→ Directions
Write out all the data again, exactly.
*** Opening of Records supplied ***
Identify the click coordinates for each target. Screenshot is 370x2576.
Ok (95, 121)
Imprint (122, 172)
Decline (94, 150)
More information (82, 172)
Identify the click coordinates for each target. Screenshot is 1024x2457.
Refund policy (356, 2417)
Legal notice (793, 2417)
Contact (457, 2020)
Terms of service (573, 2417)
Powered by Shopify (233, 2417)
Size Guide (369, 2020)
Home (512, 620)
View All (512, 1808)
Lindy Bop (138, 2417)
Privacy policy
*** Close of Records supplied ***
→ Final answer
Identify the click coordinates for each target. Screenshot is 370x2576.
Ok (95, 121)
Imprint (122, 172)
Decline (94, 150)
More information (82, 172)
Identify the click coordinates for each target. Screenshot is 1024x2457.
Refund policy (356, 2417)
Legal notice (793, 2417)
Contact (457, 2020)
Terms of service (573, 2417)
Powered by Shopify (233, 2417)
Size Guide (369, 2020)
Home (512, 620)
View All (512, 1808)
Lindy Bop (138, 2417)
Privacy policy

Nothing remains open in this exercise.